Orlando Hotel Occupancy Dips Almost 6%


Tuesday, August 18th, 2009


Orlando Travel InformationIt may be the vacation capital of the world, but Orlando, Florida is not immune to the state of the economy and the effects of fewer travelers this summer. According to a recent report by Smith Travel Research, hotel occupancy in metro Orlando fell 5.7 percent during the first week of August compared to the same week last year.

To stimulate travel, many hotels have dropped their rates by an average of nearly 12 percent compared to the same time last year, with the average room rate ranking in at under $80 per night.

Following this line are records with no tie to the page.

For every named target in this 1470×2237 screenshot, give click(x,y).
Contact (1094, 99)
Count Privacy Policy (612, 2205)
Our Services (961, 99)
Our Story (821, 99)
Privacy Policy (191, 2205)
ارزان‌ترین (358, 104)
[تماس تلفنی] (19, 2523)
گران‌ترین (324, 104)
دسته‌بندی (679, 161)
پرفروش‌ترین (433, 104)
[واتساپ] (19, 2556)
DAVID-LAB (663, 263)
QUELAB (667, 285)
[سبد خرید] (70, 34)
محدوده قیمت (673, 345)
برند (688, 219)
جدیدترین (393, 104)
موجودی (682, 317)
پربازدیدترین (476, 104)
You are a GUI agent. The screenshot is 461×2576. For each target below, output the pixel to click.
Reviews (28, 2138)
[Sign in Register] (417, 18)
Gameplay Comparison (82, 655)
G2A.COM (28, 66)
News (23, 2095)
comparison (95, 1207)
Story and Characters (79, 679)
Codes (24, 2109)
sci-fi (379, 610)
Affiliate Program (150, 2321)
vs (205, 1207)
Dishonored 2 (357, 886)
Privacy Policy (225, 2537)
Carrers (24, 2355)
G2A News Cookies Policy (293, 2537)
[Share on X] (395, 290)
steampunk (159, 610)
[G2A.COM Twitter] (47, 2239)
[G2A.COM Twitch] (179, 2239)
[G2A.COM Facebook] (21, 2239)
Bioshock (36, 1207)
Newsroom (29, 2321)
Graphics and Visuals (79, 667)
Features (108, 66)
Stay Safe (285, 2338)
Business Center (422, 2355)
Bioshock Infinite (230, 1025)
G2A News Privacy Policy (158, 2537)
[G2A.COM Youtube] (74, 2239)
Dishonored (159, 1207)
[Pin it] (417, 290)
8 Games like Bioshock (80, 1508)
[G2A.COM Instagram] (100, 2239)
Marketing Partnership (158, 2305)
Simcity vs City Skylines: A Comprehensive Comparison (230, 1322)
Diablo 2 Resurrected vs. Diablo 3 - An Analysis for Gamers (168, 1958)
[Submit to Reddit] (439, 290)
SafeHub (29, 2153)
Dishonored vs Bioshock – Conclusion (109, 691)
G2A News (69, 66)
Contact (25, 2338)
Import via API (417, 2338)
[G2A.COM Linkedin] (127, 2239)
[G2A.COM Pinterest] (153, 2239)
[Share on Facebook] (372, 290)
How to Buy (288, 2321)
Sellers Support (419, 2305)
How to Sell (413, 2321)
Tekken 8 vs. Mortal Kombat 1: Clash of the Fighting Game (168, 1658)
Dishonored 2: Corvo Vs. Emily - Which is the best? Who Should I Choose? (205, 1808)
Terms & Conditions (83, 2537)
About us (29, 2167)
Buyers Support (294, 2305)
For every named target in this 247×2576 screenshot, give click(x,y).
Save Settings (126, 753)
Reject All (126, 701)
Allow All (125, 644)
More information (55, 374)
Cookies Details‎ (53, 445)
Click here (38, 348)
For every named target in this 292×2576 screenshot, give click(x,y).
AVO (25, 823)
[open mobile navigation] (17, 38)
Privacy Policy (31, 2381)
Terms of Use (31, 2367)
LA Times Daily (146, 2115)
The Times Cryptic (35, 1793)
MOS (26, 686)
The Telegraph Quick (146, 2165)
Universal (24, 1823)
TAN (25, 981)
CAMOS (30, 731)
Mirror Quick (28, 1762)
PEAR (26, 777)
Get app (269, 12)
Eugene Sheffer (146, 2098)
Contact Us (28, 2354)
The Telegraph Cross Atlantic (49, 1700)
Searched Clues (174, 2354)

Driving more revenue to properties around Orlando has become a challenge, especially during the peak summer months that are historically slower for the travel and vacation sector in Florida overall.  Hotels are trying to book up rooms by offering deeper discounts to Florida residents, extending discounted packages that include accommodations, dining and property credits, and even offering reduced rates for future stays on the property as incentives.

Still, hotel occupancy rates in Orlando continue to dwindle and are barely catching up to last year's averages. On a national scale, U.S. air travel was down 9.3% for May, and many travelers simply decided to settle for a 'staycation' this summer in hopes of saving money.

Florida residents have historically enjoyed discounted room rates and travel packages for hotels in Orlando, but with the recession underway, many hoteliers are offering even more attractive offers just to fill up rooms. Orlando residents who are opting for the staycation can find some great deals on hotel rates throughout the city, with discounts of up to 25 to 40 percent or more standard room rates through the month of August. Some hotels are also offering discounts for the Fall months so that they do not have to go through another cycle of empty rooms next season.